Cost: Generally more expensive than the transfer fan due to the additional outdoor unit and refrigerant piping. Coordination is needed for installation and any landlord approval for outdoor unit placement.
Temperature Control: Using a refrigerant cycle, this system can maintain a much lower setpoint (typically 70-75°F) compared to the transfer fan.
Refrigerant and Condensate Piping: Proper routing of refrigerant and condensate piping is crucial to avoid any risk to IT equipment. The piping should be insulated to prevent condensation from dripping onto electrical components.

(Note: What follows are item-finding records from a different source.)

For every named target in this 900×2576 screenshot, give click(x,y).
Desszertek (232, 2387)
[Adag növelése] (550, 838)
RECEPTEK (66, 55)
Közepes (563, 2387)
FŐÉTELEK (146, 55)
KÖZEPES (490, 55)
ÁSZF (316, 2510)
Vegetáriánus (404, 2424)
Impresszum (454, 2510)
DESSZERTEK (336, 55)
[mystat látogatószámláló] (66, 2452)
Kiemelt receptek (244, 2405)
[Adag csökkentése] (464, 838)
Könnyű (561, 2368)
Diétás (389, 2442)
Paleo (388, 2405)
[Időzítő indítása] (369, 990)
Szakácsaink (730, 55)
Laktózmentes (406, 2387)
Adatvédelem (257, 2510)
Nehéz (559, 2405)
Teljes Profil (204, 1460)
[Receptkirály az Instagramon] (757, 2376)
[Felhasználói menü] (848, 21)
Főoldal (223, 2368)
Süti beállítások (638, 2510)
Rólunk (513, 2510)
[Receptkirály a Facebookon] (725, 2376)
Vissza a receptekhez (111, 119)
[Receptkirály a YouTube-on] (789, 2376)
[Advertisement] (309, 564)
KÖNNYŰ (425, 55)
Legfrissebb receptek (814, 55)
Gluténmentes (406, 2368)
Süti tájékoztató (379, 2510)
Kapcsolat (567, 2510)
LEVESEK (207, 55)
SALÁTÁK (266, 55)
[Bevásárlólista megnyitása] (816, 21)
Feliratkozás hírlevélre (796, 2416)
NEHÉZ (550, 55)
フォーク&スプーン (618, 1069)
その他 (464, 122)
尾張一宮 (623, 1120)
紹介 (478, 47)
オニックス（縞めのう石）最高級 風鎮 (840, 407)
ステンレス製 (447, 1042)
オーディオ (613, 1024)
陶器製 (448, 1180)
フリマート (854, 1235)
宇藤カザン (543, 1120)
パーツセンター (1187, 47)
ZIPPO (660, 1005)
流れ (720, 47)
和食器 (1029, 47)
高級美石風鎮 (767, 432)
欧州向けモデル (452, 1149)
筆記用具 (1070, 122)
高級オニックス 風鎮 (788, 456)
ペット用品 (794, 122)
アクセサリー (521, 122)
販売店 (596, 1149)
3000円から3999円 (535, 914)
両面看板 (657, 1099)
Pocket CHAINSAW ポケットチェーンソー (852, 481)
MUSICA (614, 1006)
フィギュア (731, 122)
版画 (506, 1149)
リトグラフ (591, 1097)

Step 3: Additional Design Considerations
1. Equipment Sizing
Properly sizing the cooling system is essential to ensure the IT room stays at the right temperature. In addition to typical heat sources from servers and computers, other factors should be considered:
- Lighting: The type and number of lights in the room will contribute to the overall heat load.
- Human Presence: If staff frequently occupy the room, their presence adds heat to the system.
- Electrical Equipment: Other equipment such as transformers and racks can generate additional heat.
- Building Location: If the IT room is located on the building’s perimeter or under a roof, it may be subject to additional heat gain from the outside environment.
2. Submetering
Submetering the electrical usage of the cooling system helps track energy consumption for accurate billing. This is typically required by landlords, ensuring tenants are billed for their specific energy usage.
As businesses increasingly adopt cloud-based IT solutions, the physical size of in-house IT rooms continues to shrink. However, the need for effective cooling remains essential to maintaining the proper operating conditions for IT equipment. By carefully assessing the tenant’s specific needs and selecting the appropriate cooling system, businesses can ensure their IT infrastructure operates smoothly, avoiding costly system failures and disruptions.
The process of designing an efficient cooling system is strategic and requires thorough consideration of the tenant’s needs, equipment, and potential future growth. By following these guidelines, businesses can implement reliable, energy-efficient cooling solutions that support the continued success of their operations.